*Exercise*
Output the data word for word. Begin at its first line and end at the line with "Given: Save the Peru 2 template".

┌──

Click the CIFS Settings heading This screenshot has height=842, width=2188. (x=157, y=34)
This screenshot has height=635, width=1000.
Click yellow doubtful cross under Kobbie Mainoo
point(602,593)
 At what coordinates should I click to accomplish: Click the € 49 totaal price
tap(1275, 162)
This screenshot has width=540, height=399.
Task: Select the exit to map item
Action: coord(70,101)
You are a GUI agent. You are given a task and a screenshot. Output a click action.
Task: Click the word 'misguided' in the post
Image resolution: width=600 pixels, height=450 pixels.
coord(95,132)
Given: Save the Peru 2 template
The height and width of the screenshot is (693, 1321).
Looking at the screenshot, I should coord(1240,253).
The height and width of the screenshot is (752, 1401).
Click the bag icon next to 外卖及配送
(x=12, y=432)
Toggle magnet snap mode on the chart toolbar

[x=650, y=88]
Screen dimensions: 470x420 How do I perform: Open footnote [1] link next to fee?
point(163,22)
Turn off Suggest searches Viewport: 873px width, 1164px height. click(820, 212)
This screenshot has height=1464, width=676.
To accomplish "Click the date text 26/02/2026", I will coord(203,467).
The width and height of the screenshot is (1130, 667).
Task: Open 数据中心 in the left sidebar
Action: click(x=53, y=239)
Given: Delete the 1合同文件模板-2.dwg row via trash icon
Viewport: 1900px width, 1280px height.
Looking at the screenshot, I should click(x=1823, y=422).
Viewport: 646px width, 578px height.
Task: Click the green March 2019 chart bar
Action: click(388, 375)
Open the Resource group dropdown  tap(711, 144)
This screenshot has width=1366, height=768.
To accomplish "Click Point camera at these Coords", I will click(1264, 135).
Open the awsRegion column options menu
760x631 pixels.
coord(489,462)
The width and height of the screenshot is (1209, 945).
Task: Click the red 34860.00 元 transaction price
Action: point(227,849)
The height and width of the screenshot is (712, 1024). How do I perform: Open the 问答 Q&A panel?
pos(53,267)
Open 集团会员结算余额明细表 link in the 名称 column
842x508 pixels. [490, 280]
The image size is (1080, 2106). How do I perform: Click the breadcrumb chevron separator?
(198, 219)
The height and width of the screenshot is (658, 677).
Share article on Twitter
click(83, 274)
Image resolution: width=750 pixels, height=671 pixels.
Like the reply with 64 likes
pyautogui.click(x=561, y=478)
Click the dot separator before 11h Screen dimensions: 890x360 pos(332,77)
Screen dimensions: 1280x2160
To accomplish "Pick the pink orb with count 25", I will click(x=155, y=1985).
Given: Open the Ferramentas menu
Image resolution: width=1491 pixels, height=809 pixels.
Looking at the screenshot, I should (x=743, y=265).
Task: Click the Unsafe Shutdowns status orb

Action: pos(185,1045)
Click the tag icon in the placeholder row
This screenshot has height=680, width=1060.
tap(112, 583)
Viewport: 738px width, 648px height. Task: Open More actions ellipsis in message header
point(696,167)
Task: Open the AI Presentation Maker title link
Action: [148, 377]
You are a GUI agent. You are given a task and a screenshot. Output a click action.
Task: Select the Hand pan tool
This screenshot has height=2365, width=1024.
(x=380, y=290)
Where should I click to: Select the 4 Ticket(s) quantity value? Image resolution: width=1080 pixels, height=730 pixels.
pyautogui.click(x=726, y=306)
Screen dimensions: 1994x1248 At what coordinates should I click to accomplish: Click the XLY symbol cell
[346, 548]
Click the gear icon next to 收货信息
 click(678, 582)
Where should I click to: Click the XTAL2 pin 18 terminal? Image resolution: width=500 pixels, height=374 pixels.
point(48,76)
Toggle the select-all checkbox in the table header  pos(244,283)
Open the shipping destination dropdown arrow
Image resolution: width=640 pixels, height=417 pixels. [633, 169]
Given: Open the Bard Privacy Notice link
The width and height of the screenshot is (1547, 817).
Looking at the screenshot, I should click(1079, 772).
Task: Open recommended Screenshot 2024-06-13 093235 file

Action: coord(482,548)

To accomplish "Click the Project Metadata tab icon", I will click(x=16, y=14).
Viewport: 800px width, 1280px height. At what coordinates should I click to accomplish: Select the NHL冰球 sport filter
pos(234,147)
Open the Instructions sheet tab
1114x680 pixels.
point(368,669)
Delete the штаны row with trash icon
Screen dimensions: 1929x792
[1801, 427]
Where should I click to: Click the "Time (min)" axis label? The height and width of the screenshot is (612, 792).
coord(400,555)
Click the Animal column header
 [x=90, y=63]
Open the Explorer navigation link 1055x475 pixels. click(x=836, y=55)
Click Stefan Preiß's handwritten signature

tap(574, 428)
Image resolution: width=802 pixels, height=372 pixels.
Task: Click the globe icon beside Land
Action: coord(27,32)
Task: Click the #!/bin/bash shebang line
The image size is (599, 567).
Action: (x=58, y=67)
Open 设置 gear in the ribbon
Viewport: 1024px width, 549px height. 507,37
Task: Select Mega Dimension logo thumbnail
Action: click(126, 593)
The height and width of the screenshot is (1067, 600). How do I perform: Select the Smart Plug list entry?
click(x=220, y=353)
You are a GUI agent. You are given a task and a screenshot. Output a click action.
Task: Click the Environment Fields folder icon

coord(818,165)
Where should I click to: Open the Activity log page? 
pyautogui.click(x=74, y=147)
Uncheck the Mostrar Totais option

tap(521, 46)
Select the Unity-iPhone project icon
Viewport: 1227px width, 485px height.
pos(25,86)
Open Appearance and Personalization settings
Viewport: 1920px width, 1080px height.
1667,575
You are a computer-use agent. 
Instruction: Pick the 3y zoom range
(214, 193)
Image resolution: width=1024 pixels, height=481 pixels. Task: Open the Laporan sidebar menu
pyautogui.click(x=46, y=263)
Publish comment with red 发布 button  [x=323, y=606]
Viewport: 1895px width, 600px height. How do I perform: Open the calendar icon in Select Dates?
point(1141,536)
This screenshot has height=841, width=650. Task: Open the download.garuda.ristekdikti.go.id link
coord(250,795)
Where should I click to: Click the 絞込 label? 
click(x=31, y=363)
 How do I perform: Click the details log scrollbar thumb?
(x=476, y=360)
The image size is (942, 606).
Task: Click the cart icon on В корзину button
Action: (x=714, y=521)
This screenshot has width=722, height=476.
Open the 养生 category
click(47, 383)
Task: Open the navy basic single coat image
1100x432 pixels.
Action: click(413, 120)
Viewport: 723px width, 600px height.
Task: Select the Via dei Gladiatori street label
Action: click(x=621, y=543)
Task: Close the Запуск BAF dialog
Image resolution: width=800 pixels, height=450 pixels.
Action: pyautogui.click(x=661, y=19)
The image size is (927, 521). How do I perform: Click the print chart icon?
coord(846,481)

└──

*Solution to the exercise*
Click the CIFS Settings heading This screenshot has height=842, width=2188. (x=157, y=34)
This screenshot has height=635, width=1000.
Click yellow doubtful cross under Kobbie Mainoo
point(602,593)
 At what coordinates should I click to accomplish: Click the € 49 totaal price
tap(1275, 162)
This screenshot has width=540, height=399.
Task: Select the exit to map item
Action: coord(70,101)
You are a GUI agent. You are given a task and a screenshot. Output a click action.
Task: Click the word 'misguided' in the post
Image resolution: width=600 pixels, height=450 pixels.
coord(95,132)
Given: Save the Peru 2 template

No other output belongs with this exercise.